Modesto police Detective Craig Grogan (search) has been on the witness stand for more than a week. Defense attorneys used him to accuse police of narrowly focusing on their client while ignoring other possible leads.

Prosecutors methodically noted Peterson's apparent duplicity after his wife's disappearance in their questioning of Grogan, and implied, according to Grogan, that Peterson inquired with police only about once a month.

As defense lawyers began their second cross-examination Thursday, Grogan quickly was forced to acknowledge that Peterson inquired about the investigation much more often then he had previously testified.

"In actuality, Scott Peterson was talking to police every single day asking about the investigation," Geragos said.

Geragos then had Grogan acknowledge that he and Peterson spoke at least 11 times during the first 10 days of the case.

The defense lawyer also pointed out that in a telephone call with Laci's brother, Peterson expressed concern that authorities weren't giving him any details.

"Scott is saying they won't tell me a damn thing," Geragos said, apparently quoting from a police report.

Geragos also showed that Grogan flatly accused Peterson of being involved in Laci's disappearance on one wiretapped phone call in January.

"Would you expect at that point that he's going to come to you and ask for status reports?" Geragos asked.

"He may not," Grogan replied.

Geragos' cross-examination was an attempt to counter the prosecution's contention that Peterson's apathy about the investigation and duplicity made him the most likely suspect.

On Wednesday, prosecutor Birgit Fladager had Grogan recount a conversation he had with Peterson.

"I asked him if he'd been able to get any sleep since this started, since Laci's disappearance," Grogan said. "He told me he didn't sleep well ... but he at least at home had the comfort of the smell of Laci in their bed."

Fladager followed up quickly.

"Were you aware that he was talking to (his mistress) Amber Frey (search) at this time?" she asked.

"At that time I was not," Grogan said.

Grogan also read an e-mail Peterson sent to Laci's mother soon after his mother-in-law had inquired about retrieving two of Laci's lamps from the Petersons' home.

"She loves her lamps and they should be in our home when they bring her home," Grogan read.

Fladager then quickly noted that Peterson had inquired about selling the couple's home — fully furnished — within a few weeks of his wife's disappearance.

Earlier Wednesday, Geragos pointed out how police failed to follow up on a number of reported sightings of Laci, noting a call from one man who said he saw a woman who looked like Laci "being forced into a van, correct?" Geragos asked the detective.

"Yes," Grogan replied.

"He commented specifically that there was that look on her face, remember? ... How did he describe her look?" Geragos asked. "A scared look on the face?"

"Yes," Grogan said.

Prosecutors allege Peterson killed Laci in their Modesto home on or around Dec. 24, 2002, then dumped her body into San Francisco Bay.
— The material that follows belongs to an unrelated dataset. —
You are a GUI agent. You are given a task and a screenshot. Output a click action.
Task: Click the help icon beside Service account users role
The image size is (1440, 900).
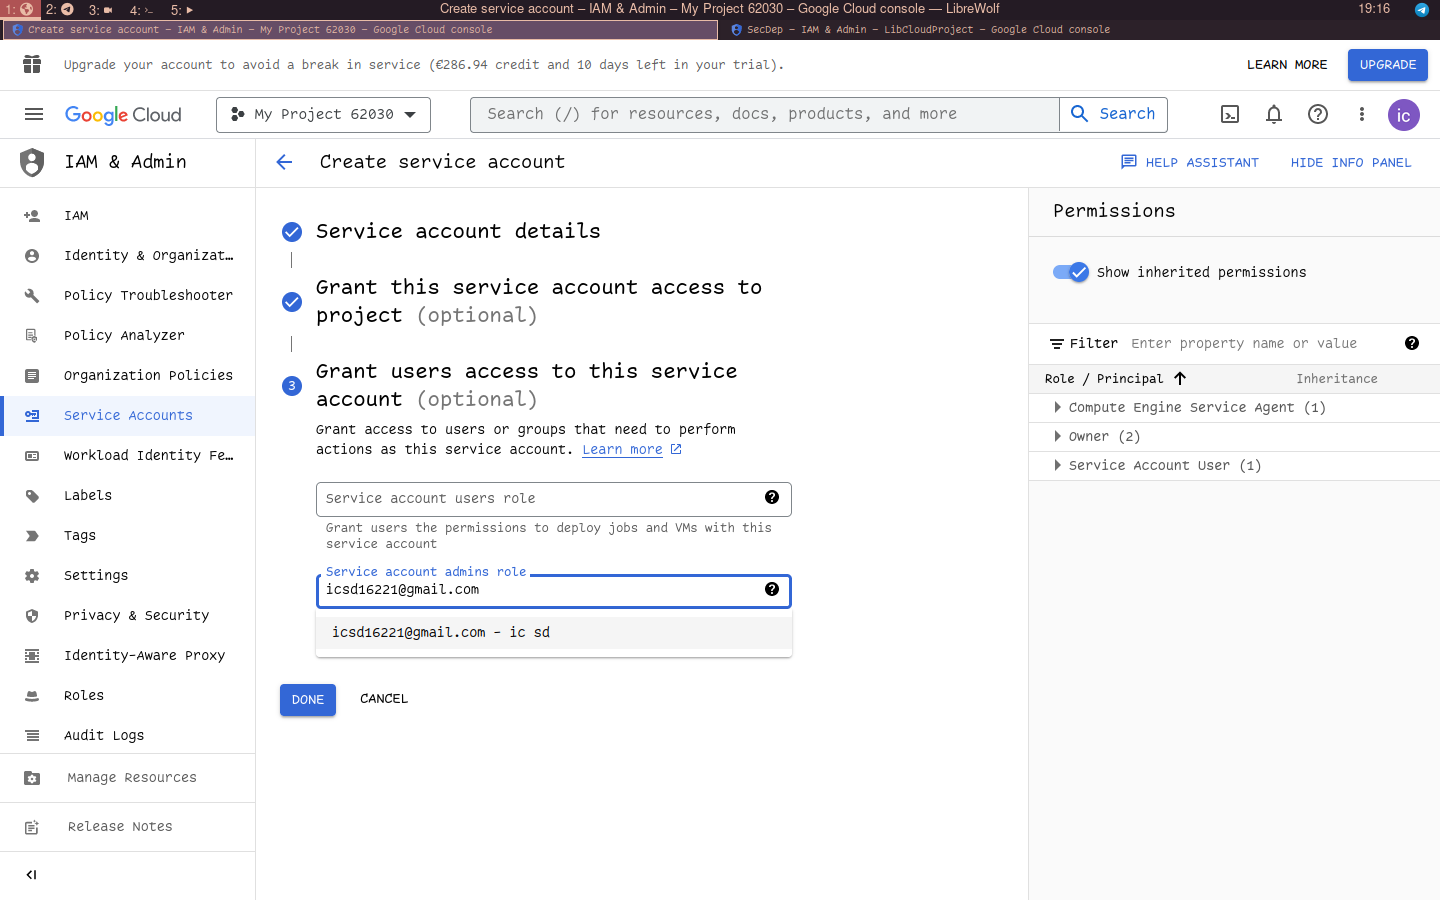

Her badly decomposed remains — and that of her fetus — washed up in April 2003, not far from where Peterson launched his boat that Christmas Eve morning for what he claims was a solo fishing trip.

Defense lawyers maintain someone else abducted and killed Laci while she walked the couple's dog.

Geragos tried to offer explanations for some of Peterson's behavior police that deemed suspicious and noted an alleged lie in an affidavit for a search warrant.

Grogan acknowledged that Peterson told authorities he was fishing for sturgeon the morning Laci vanished and that he was using freshwater gear because he had accidentally left behind his saltwater tackle. Grogan has said that was one of the things that concerned officers about Peterson's story.

Geragos also said police included in a Jan. 20, 2003, affidavit for a wiretap of Peterson's phones a comment that authorities were preparing to arrest Peterson at the time. Grogan said there were no such plans then.

Geragos then moved on to another point.

Defense lawyers have argued it would have been nearly impossible for Peterson to have dumped his wife's weighted body from his small boat without tipping.

Grogan acknowledged police discussed doing an experiment to see if it would be possible, but later scrapped the idea.